Il est vain de classer Ai Weiwei. Il est sculpteur, photographe, artiste conceptuel, plasticien, designer, architecte sans que la liste ne soit exhaustive, car on peut y ajouter les facettes de chef d’entreprise, de blogueur insatiable, de critique d’art, de commissaire d’exposition, ou encore de militant. L’homme dépasse les catégories. Sa vie et son œuvre se confondent. Un enseignement issu de la découverte de Duchamp et de Warhol, à New York, dans les années 1980 : « Ils ont complètement changé la manière dont je pensais l’art. Je pensais que c’était un produit fini alors que c’est un mode de vie, une philosophie. » (1)
L’art est la vie, la vie est l’art, mais la prise de position d’Ai Weiwei dans le champ social et politique tient à sa haute vision de l’art moderne, perçu comme moyen d’émancipation en révélant à la conscience de chacun son « monde intérieur ». Grâce à sa liberté totale d’expression, l’artiste met sa créativité au service de « plus de vérité, plus de justice sociale, seule garante de l’épanouissement des individus »(2).
Son engagement politique, dès lors, est « un devoir, une mission, une évidence » (3). « Nos vies, dit-il, sont inscrites dans le champ politique donc l’art est politique. (…) En Chine, nous vivons sous le contrôle massif du gouvernement, on ne peut pas dire que la politique n’existe pas. On ne peut pas dire “l’art pour l’art”. (…) Nous n’avons pas le choix. Nous sommes impliqués. » (4)
Et en Chine, le travail paraît immense : « Le Peuple, le prétendu Peuple, n’est constitué que de cossards simples d’esprit. Qui ont abandonné leurs droits et leurs responsabilités, qui marchent comme des fantômes dans des rues toujours plus larges et dont les émotions, les rêves, les demeures sont perdus depuis longtemps. » (5)
Cet affrontement entre l’individu et l’arbitraire du pouvoir, Ai Weiwei a pour ainsi dire grandi avec. En partageant d’abord l’exil de ses parents au Xinjiang, région semi-désertique de l’ouest de la Chine, entre un et dix-sept ans. Son père, le poète Ai Qing, compagnon de route de Mao, y subissait les conséquences de sa disgrâce. La famille ne rentre à Pékin qu’après la mort du Grand Timonier, en 1976. « C’est comme si on nous avait dit : il ne s’est rien passé, c’est juste une erreur. On se retrouvait de nouveau dans une sorte d’élite. Cela me mettait très mal à l’aise. » (6)

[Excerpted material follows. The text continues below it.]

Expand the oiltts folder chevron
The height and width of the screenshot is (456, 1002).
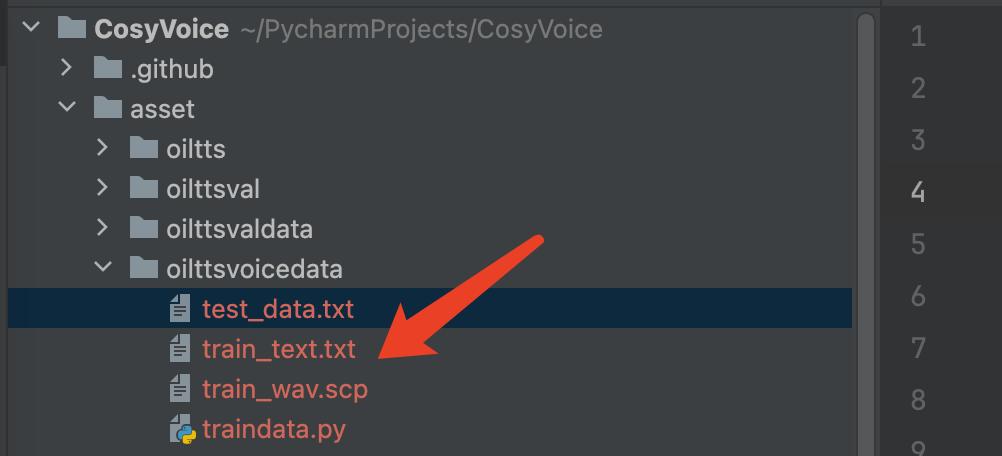point(102,149)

Des amis de son père enseignent alors à Ai Weiwei la peinture. Il intègre en 1978 la Beijing Film Academy et cofonde, notamment avec Wang Keping, Li Shuang et Hang Rui le groupe d’avant-garde artistique Les Etoiles, qui rompt avec le réalisme socialiste et patriotique. Ils sont une petite centaine de jeunes artistes, rendus euphoriques par l’appel d’air de l’après-Révolution culturelle, à écrire leurs vœux de changement sur un mur de la capitale, baptisé Mur de la démocratie. Jusqu’à la condamnation de l’un d’eux à 15 ans de travaux agricoles. Ce jugement convainc Ai Weiwei de quitter son pays dès que possible. Ce qu’il fait en 1980 en s’envolant vers les Etats-Unis.
A New York, il intègre la Parsons School of Design, exerce différents métiers, excelle dans la pratique du Blackjack, poursuit sa découverte de l’art contemporain : « Il n’y a pas une exposition des années 1980 que je n’ai vue ! »(7) Surtout, New York est le lieu de la révélation avec la découverte du dadaïsme, d’Andy Warhol et des ready-made de Marcel Duchamp. Lorsqu’il prend, à New York, 10 000 photographies, il s’agit autant pour Ai Weiwei de garder une trace de ses expériences de ready-made, réalisées à partir de cintres – dont un portrait de Duchamp lui-même – de chaussures ou d’imperméables, que de constituer un journal de ces années-là.
L’idée initiale du ready-made, le détournement de la valeur d’usage d’un objet commun, sert de base à beaucoup de ses œuvres postérieures. Ses célèbres bicyclettes sont un clin d’œil aux non moins célèbres bicyclettes de Duchamp, par exemple. Mais l’artiste ajoute aussi la dimension historique à ses détournements, en faisant entrer en collision passé et présent. Ici, un cercueil est fabriqué à partir des éléments d’un temple détruit pour faire place nette à l’avancée urbaine. Là, du mobilier traditionnel est remonté dans une structure grotesque, ou en changeant de matériau, comme ces portes ou cette caméra de surveillance réalisées en marbre.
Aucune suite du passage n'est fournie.